Checking In: Six Questions for Brooklyn Designer Mary Meyer

Many designers declare themselves "bi-coastal" in spirit, but few have as legitimate a claim on the title as Mary Meyer, who first started producing her printed tees and dresses in San Francisco's Bay Area before shipping off to New York City in 2006. A trained painter, Mary's eponymous collection is known for its quirky hand-painted jersey separates, which are equal parts 1980's skate-punk and casual chic. We caught up with the designer to see how her style and business sense has evolved over the years, and to get the full scoop on the public studio and shopping space she'll open in Bushwick this summer.

Thread NY: You're a true bi-coastal designer, having produced clothes in both California and New York City. How do you think your west coast background is reflected in the collection?

Mary Meyer: The West Coast is all about layers, especially the Bay Area, so the whole element of layering that you find throughout my collection is straight from there. My early upbringing was on the Venice Beach boardwalk and the print influence of surfer and skater culture, as well as '80s graphic tees, can easily be traced to that.

Has the line changed since its early days in California? How?

Some elements have completely changed while others have remained the same. It's still a predominately jersey collection, and right from the start I was experimenting with things like bleach. But since being in New York I've taken more risks with forward silhouettes and I've also committed to the language of my prints, which have become my hallmark.

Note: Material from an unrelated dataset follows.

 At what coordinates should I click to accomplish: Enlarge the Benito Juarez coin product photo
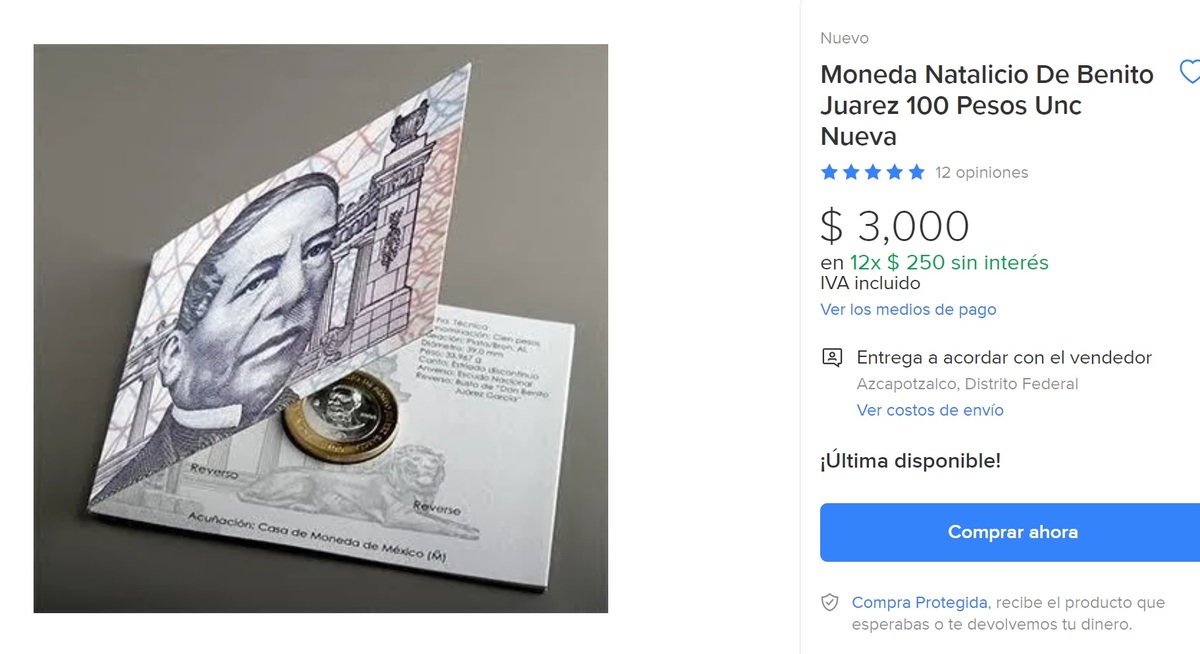pos(321,328)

What's the best thing about living and working in Brooklyn?

I think the immediacy of life here, out here you can have an idea, collaborate with someone and have something to show for it easily within a week. Out west, people are more laid back, which is nice, but it also has less productive energy. New York City is a also hard place to live, it's a place that pushes you and so the fact that you have to toughen up here makes a person stronger.

You're opening a new showroom in Bushwick this summer. Tell us how the idea evolved and what you hope the brand will gain from the new space.

Well it's going to be a studio/store that's open to the public, not a showroom per se. It evolved because I've always done a lot of hosting in my space and love to introduce bands and brands that I think are cool. So it just made sense to open a space where I can host shoppers and also showcase all the talent I'm surrounded by. Also, it's going to give me the opportunity to start putting out short runs of exclusive and hand-painted product, which for me is really exciting. 
How has your background as a painter served you as a fashion designer?
My education as a painter was always pushing me to perfect my craft and also develop my artistic voice. Those key elements are things I still work with constantly. 
What's the most valuable thing you've learned about running your own business as an independent designer?

That it is so much harder then I ever could have thought, but that the most important thing is having a clear vision of what you want to do and then just taking the steps that you need to do to make it happen.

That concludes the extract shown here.